Posted by jlubans on February 26, 2020

Caption: Illustration by Charles Livingston Bull, 1915

An Owl, who was sitting in a hollow tree, dozing away a long summer afternoon, was much disturbed by a rogue of a Grasshopper, singing in the grass below.
So far from moving away at the request of the Owl, or keeping quiet, the Grasshopper sang all the more, saying that honest people got their sleep at night.
The Owl waited in silence for a while, and then artfully addressed the Grasshopper thus: "I suppose I ought to be angry with you, my dear, for I confess I would rather sleep than listen to your singing.
But if one cannot be allowed to sleep, it is something to be kept awake by such a pleasant little pipe as yours.
And now it occurs to me that I have some delicious nectar with which to reward a musician who sings so sweetly.
If you will take the trouble to come up, you shall have a drop. It will clear your voice nicely."
The silly Grasshopper came hopping up to the Owl, who at once caught and killed him, and so finished her nap in comfort.
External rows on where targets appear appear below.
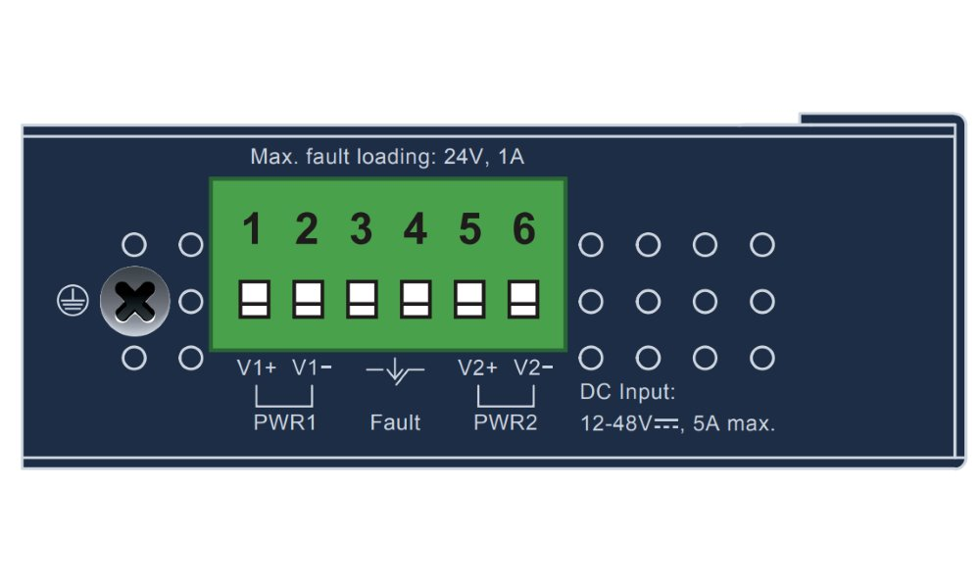
Task: Click the large terminal number 4
Action: click(416, 230)
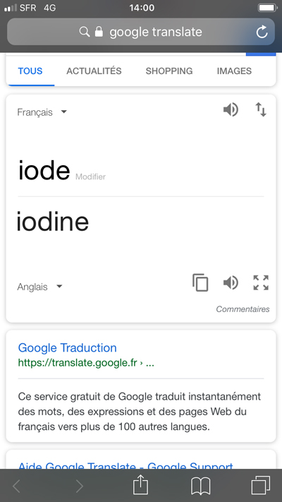Tap the google translate address bar
Viewport: 282px width, 502px height.
[x=141, y=32]
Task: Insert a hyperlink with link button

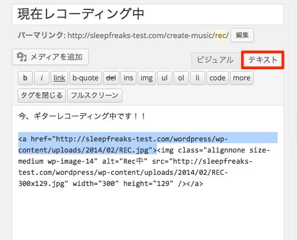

C. L. Bull’s beguiling illustration caught my eye and prompted me to reprise this fable. My first version dates back to April of 2014.
Stickney’s adaptation of this story is faithful to earlier editions. But, he adds a new twist; an implied insult from the singer that honest people get their sleep only at night.
Sometimes annoying someone bigger than yourself may end in your destruction.
The Owl out-foxes the sad sack grasshopper and gains an afternoon snack.